__What the task requires__: From the entries below, return only the lines starting at the one that contains "Where should I click to: Click the Waistband" and ending at the one that contains "868x489 pixels.", exactly as they stand.

Segment Start: Dataset records

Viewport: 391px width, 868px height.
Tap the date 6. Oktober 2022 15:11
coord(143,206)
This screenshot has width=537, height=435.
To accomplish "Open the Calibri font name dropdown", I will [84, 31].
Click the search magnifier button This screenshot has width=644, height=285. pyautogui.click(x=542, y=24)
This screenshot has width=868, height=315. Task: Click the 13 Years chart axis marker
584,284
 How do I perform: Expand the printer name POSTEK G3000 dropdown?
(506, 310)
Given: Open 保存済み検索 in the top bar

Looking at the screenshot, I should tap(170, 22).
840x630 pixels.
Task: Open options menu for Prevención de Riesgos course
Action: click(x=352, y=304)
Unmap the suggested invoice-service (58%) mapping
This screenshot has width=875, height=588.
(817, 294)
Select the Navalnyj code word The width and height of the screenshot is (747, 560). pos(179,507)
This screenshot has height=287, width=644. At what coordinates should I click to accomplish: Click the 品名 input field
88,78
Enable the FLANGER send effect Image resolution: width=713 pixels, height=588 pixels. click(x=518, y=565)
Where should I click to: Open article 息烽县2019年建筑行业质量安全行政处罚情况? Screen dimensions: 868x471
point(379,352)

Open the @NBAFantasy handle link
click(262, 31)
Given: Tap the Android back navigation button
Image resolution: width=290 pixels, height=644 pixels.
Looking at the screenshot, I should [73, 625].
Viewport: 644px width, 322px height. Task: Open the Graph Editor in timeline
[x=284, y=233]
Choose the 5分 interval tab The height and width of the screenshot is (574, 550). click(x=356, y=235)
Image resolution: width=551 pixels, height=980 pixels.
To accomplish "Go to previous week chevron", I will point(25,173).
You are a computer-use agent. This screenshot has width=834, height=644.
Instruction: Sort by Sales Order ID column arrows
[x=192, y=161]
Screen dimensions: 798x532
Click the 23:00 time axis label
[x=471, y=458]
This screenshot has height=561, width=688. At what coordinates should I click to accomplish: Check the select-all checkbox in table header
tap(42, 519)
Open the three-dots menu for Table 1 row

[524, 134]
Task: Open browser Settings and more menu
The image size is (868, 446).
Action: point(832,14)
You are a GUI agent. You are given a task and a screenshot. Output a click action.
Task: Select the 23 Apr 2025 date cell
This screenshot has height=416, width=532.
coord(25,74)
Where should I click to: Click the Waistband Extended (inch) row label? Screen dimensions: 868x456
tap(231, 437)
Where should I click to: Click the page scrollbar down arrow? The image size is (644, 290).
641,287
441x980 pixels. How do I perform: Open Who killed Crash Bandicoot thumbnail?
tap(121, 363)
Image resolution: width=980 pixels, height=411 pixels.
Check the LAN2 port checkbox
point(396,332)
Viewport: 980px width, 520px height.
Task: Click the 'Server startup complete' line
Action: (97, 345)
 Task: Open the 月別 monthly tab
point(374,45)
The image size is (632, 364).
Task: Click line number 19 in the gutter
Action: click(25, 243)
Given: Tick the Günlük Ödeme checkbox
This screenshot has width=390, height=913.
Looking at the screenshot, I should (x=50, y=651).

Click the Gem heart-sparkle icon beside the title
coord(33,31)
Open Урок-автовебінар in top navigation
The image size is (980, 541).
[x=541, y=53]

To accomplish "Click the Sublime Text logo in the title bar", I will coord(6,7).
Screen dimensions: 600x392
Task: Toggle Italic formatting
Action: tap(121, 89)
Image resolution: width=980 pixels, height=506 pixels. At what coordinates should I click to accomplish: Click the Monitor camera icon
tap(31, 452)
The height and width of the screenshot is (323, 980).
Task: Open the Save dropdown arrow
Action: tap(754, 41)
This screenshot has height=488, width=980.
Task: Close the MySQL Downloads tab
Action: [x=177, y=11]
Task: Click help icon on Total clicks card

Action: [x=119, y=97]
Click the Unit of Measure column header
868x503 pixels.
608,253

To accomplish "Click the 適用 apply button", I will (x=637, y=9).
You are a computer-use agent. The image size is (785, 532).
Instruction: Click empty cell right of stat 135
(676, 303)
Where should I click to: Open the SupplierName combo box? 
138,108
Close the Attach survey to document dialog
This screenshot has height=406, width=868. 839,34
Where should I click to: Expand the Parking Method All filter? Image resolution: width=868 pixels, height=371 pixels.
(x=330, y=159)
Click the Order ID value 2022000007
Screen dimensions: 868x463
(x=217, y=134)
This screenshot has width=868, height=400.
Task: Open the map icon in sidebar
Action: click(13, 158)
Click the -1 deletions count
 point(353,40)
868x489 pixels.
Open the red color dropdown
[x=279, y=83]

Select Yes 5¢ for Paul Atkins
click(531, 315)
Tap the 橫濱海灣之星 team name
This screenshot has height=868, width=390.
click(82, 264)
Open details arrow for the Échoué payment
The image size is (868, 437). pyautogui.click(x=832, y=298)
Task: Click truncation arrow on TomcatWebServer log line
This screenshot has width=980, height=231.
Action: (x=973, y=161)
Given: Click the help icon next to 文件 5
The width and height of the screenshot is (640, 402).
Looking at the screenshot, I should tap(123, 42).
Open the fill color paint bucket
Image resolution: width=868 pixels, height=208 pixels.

Segment End: Dataset records

__Output of the exercise__:
Where should I click to: Click the Waistband Extended (inch) row label? Screen dimensions: 868x456
tap(231, 437)
Where should I click to: Click the page scrollbar down arrow? The image size is (644, 290).
641,287
441x980 pixels. How do I perform: Open Who killed Crash Bandicoot thumbnail?
tap(121, 363)
Image resolution: width=980 pixels, height=411 pixels.
Check the LAN2 port checkbox
point(396,332)
Viewport: 980px width, 520px height.
Task: Click the 'Server startup complete' line
Action: (97, 345)
 Task: Open the 月別 monthly tab
point(374,45)
The image size is (632, 364).
Task: Click line number 19 in the gutter
Action: click(25, 243)
Given: Tick the Günlük Ödeme checkbox
This screenshot has width=390, height=913.
Looking at the screenshot, I should (x=50, y=651).

Click the Gem heart-sparkle icon beside the title
coord(33,31)
Open Урок-автовебінар in top navigation
The image size is (980, 541).
[x=541, y=53]

To accomplish "Click the Sublime Text logo in the title bar", I will coord(6,7).
Screen dimensions: 600x392
Task: Toggle Italic formatting
Action: tap(121, 89)
Image resolution: width=980 pixels, height=506 pixels. At what coordinates should I click to accomplish: Click the Monitor camera icon
tap(31, 452)
The height and width of the screenshot is (323, 980).
Task: Open the Save dropdown arrow
Action: tap(754, 41)
This screenshot has height=488, width=980.
Task: Close the MySQL Downloads tab
Action: [x=177, y=11]
Task: Click help icon on Total clicks card

Action: [x=119, y=97]
Click the Unit of Measure column header
868x503 pixels.
608,253

To accomplish "Click the 適用 apply button", I will (x=637, y=9).
You are a computer-use agent. The image size is (785, 532).
Instruction: Click empty cell right of stat 135
(676, 303)
Where should I click to: Open the SupplierName combo box? 
138,108
Close the Attach survey to document dialog
This screenshot has height=406, width=868. 839,34
Where should I click to: Expand the Parking Method All filter? Image resolution: width=868 pixels, height=371 pixels.
(x=330, y=159)
Click the Order ID value 2022000007
Screen dimensions: 868x463
(x=217, y=134)
This screenshot has width=868, height=400.
Task: Open the map icon in sidebar
Action: click(13, 158)
Click the -1 deletions count
 point(353,40)
868x489 pixels.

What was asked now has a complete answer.